During the '80s, '90s and early '00s, director Adrian Lyne was constantly thrusting his erotic movie genre movies into cinemas, with consistently ecstatic end results: 9 1/2 Weeks, Fatal Attraction, Indecent Proposal... before retiring, on a semi basis, 20 years ago with the release of his Oscar-nominated Unfaithful.


Now he's back with a bang, at a time when audiences are begging - really longing - for the erotic thriller genre to return.

Admittedly, plunging into that comeback with the voyeuristic appeal of having real-life (at the time of filming) couple Ben Affleck and Ana De Armas as the central twosome is certainly an arousing enticement.

Adapted from a Patricia Highsmith novel (the queen of psychological thrillers in the 1950s and 1960s) with the adaptation script served up by the creator of Euphoria, it seems all the right parts are fitting perfectly into the right places.

Unfortunately, while excitement does arrive in spurts, mostly Deep Water just lays there like a limp fish.


The juicy core of the story itself certainly gives the viewer enough to bite down on: married couple Vic (Affleck) and Melinda (De Armas) seem to have a perfect life – he's rich from a microchip invention, they've a perfectly precocious young daughter, a huge house in New Orleans, and their day-to-day lives seem to consist of nothing more than getting drunk in their equally rich friends' mansions.

However, she openly flirts, dances and basically drapes out of hot younger men at these parties, much to the chagrin of Vic's friends, while he himself seems to stay oddly sedate and mute about the whole scenario.

Does he enjoy being a cuckold? Maybe he gets off on seeing his wife with these other men? Who are we to judge? Things only get really complicated when one of the men Melinda was "friends" with suddenly turns up dead, and Vic finds himself the primary suspect.


Lots of wiggle room there to tease out and explicitly explore the hidden depths of their relationship, but once all of the pieces are laid bare, suddenly almost everyone involved gets cold feet. All talk, no trousers.

We say almost everyone, because it is clear that De Armas knows exactly what kind of movie she's in. A hurricane of casual cruelty, she actively gets off on treating her husband like an emotional doormat almost as much as he (might?) enjoy passively embarking on this open relationship with her.

Yet at the throbbing centre of the movie, the biggest turn-off is Affleck, who stiffly acts his way through this like he took a handful of temazepam before each and every take. The initial throbbing tension of not fully understanding the ins and outs (and ins again) of their relationship is quickly replaced by a keeping an eye on Affleck to see if he dozes off mid-session.
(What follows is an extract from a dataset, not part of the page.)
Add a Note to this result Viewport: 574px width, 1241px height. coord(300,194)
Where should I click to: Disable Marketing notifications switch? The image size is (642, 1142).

Only during the climax, when the movie remembers the "thriller" part of its "erotic thriller" description, does it finally blow its load of proper suspense and action... but by then, it is too little, too late.


If this is what is to become of erotic thrillers, then maybe it is best we leave them in past, to be fondly remembered during their sexual prime, instead of the lustless quickies they seem to have turned into.

Deep Water is available to watch on Amazon Prime Video from Friday, 18 March.